I think through all the items on my to-do list and silence a groan. “Why?”
“I’m meeting a woman and I need you along.”
I understand and appreciate his sensitivity to the situation. But I needed to write. My time is limited and a deadline looms. But I say, “Sure, I’ll meet you there.”
After the meeting, I decide to drive to Wal-Mart since I need to pick up a few things and I’m already out of the house. By the time I pull back into the driveway, it’s nearing 1:00 and I haven’t eaten lunch. At least we can have left-over beef stew for supper before choir practice tonight and I don’t have to spend an hour cooking, I think. Cooking is not my favorite activity.
* * *
The example above is just a morning schedule gone awry. Sometimes entire days, or even several days in a row, become a scheduling tangle and no writing happens, or very little. We certainly don’t meet whatever goals we set for the timeframe.

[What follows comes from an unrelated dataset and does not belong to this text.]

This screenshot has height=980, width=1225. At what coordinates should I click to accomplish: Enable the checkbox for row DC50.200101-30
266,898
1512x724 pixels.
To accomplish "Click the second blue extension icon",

How do you deal with unforeseen setbacks? Do they knock you so off-kilter that you find it difficult to return to a routine? Or do they make you hungry for a few days to do nothing except write? Does your stress level rise during the time off, only to then keep you from being able to focus when you return to the keyboard?

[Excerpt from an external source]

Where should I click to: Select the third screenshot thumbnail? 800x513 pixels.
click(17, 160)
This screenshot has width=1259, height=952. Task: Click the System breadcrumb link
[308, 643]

My life is unpredictable as a pastor’s wife. Often, just when I think I have an entire day to write, something comes up in the middle of it. But I have discovered that an idea will “simmer” in the back of my mind while I deal with distractions and interruptions. When I am able to write again, the words just flow off my fingertips.
Escape or Writing Cave
Sometimes, I need to take drastic measures and go out of town to re-gain control of my writing time. I am fortunate to own a place of escape. But for those who don’t, you might try making what some writers call their writing cave. It is a place away from daily distractions where they can be alone. It might be a basement room, or it might be the back porch. But it is a place of solitude. When entering the writing cave, social media is put away and the phone silenced.
A couple of months ago, I spent time in Denver caring for my school-age grandson. The days alone were a perfect writing retreat. I’m already longing for a few days like that again. None are on the calendar, but I can retreat to a writing cave.

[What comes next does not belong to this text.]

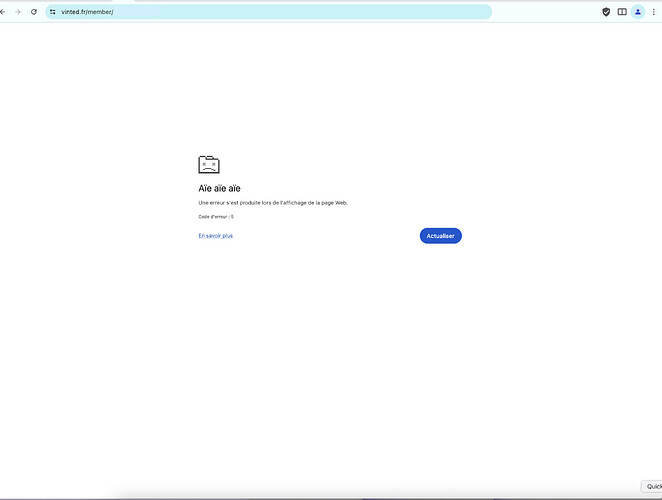Click the word 'Actualiser' inside the blue button
Screen dimensions: 662x500
coord(441,236)
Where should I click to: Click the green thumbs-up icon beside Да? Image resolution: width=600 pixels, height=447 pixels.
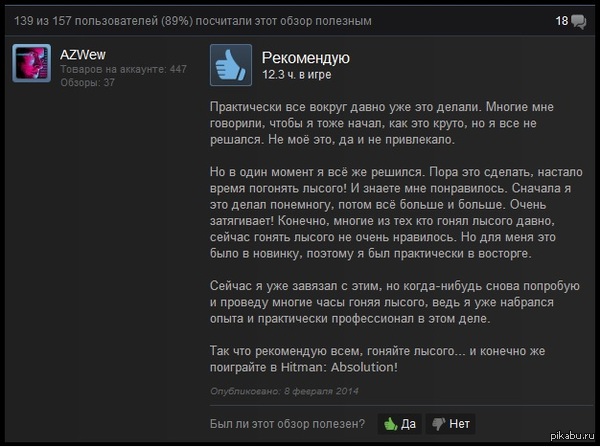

What does your favorite writing space look like? Where is it? Do you keep it clear of distractions? Each of us will define “distractions” a bit differently from anyone else, but we know what lures us off-focus. Whatever they are for you, be sure to keep them out of your writing cave.
* * *
I did find my writing groove that afternoon. When I reviewed what was in my draft from the previous day, I realized the time away gave me a fresh perspective. God used the downtime to work even though I was unaware. The final product is the message God planned all along.